• **What needs to be done**
Could you restate word for word every line from the one containing "This screenshot has height=952, width=1270." to the end of the data below, pictures excluded?
(Data to process Opens)
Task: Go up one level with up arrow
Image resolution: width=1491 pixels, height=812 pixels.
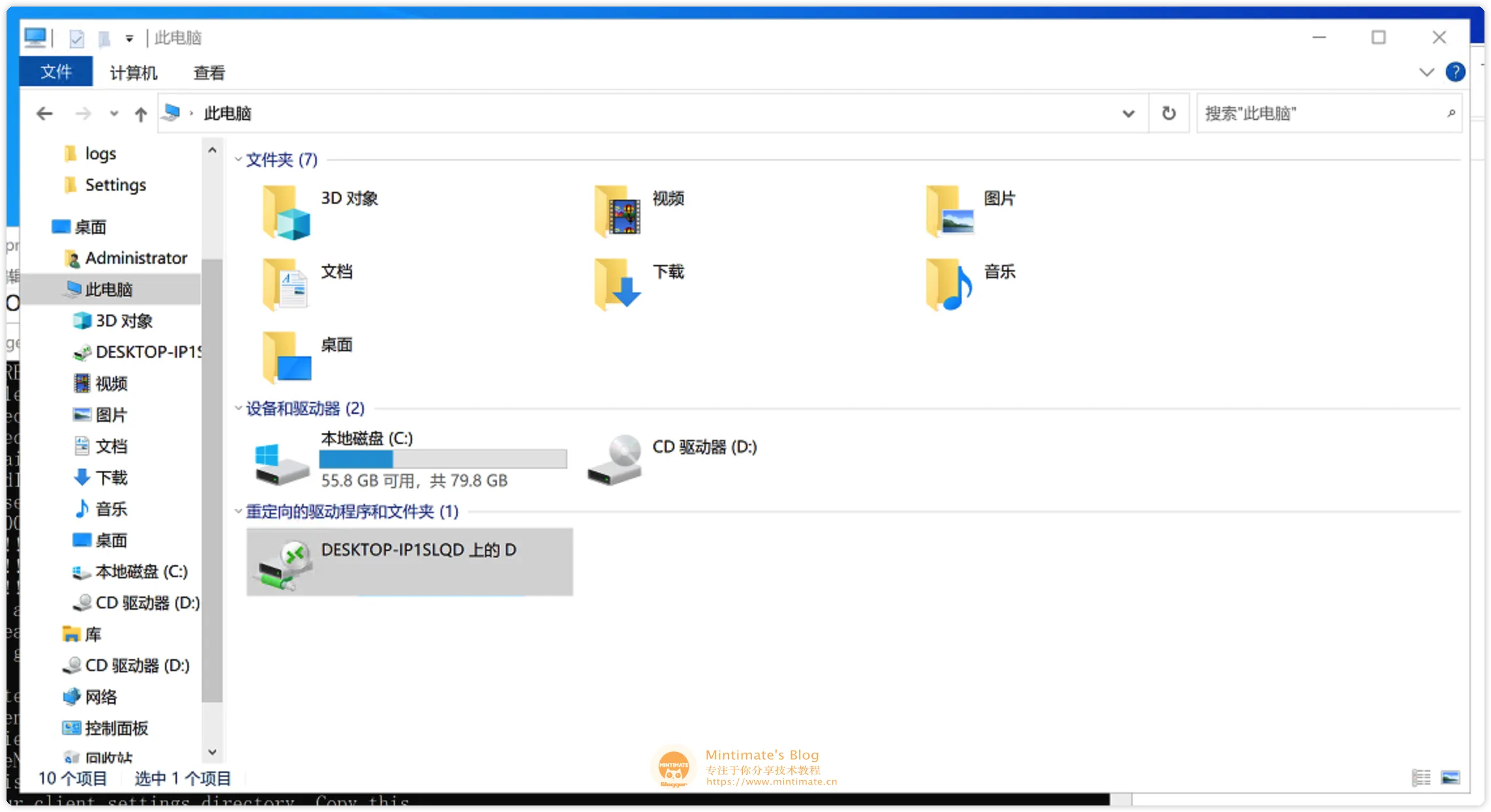Action: click(140, 114)
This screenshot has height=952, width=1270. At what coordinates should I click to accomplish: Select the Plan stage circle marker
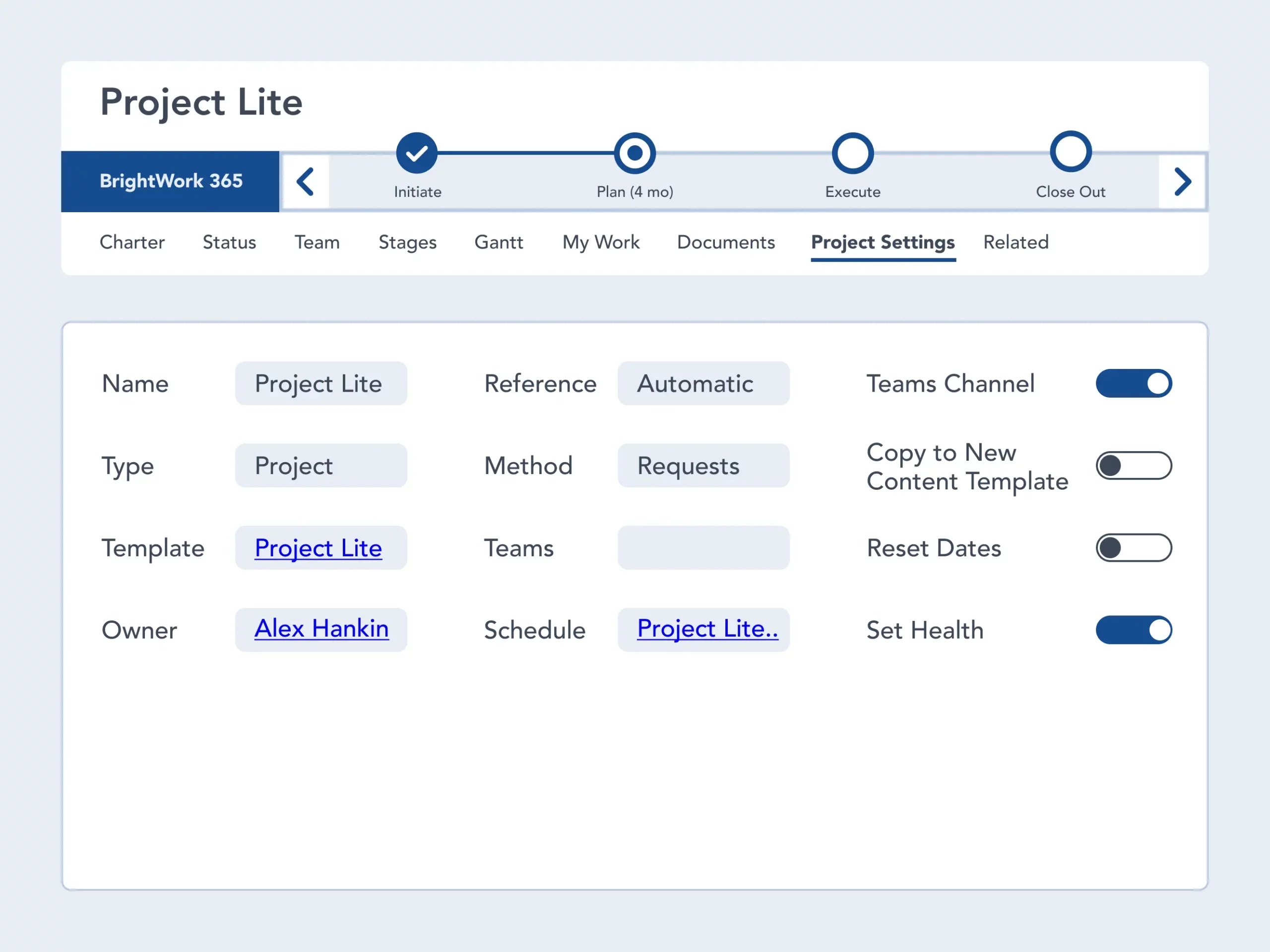[635, 153]
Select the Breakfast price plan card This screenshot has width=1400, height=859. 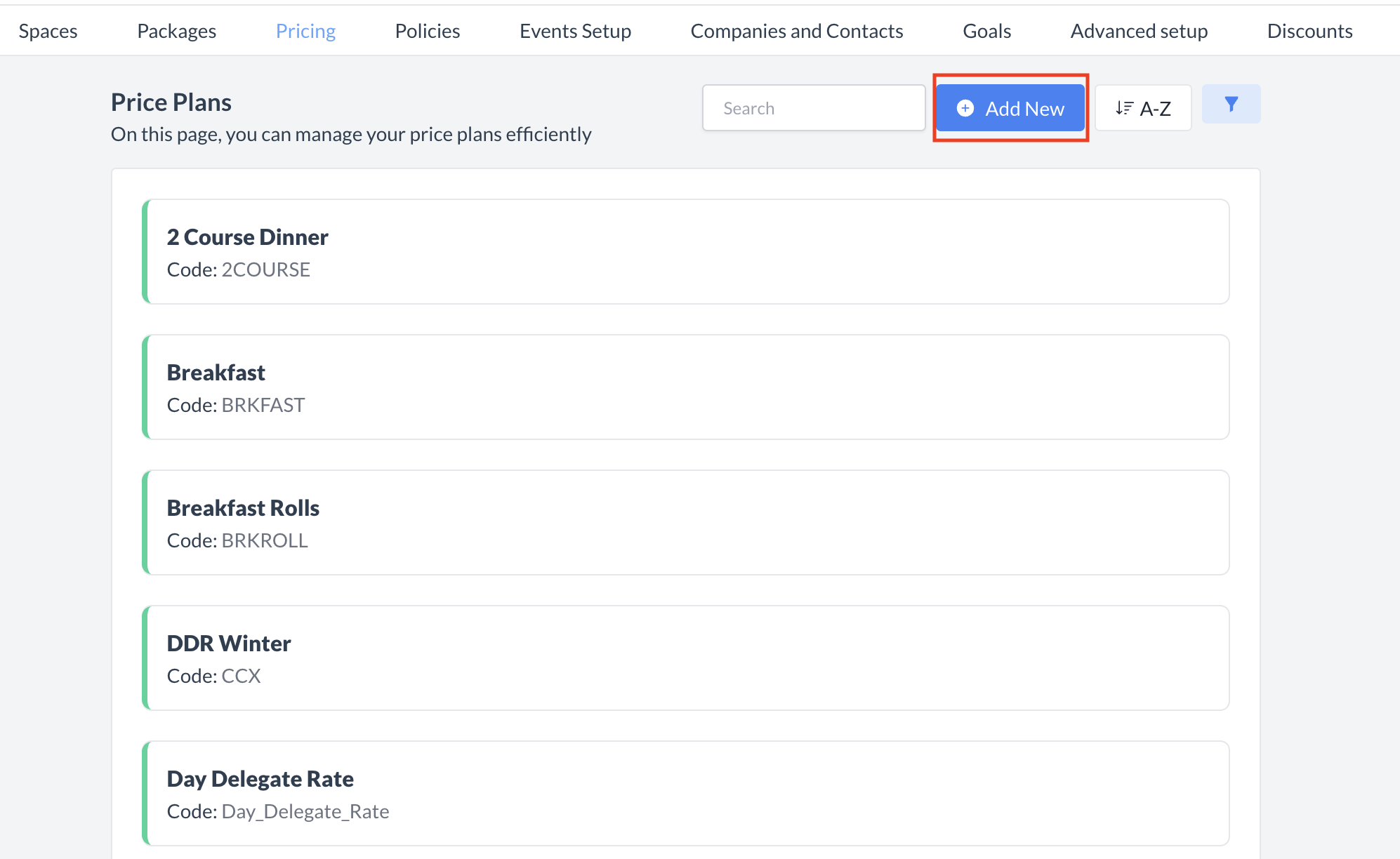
(Data to process Closes)
• **Solution**
This screenshot has height=952, width=1270. At what coordinates should I click to accomplish: Select the Plan stage circle marker
[635, 153]
Select the Breakfast price plan card This screenshot has width=1400, height=859. 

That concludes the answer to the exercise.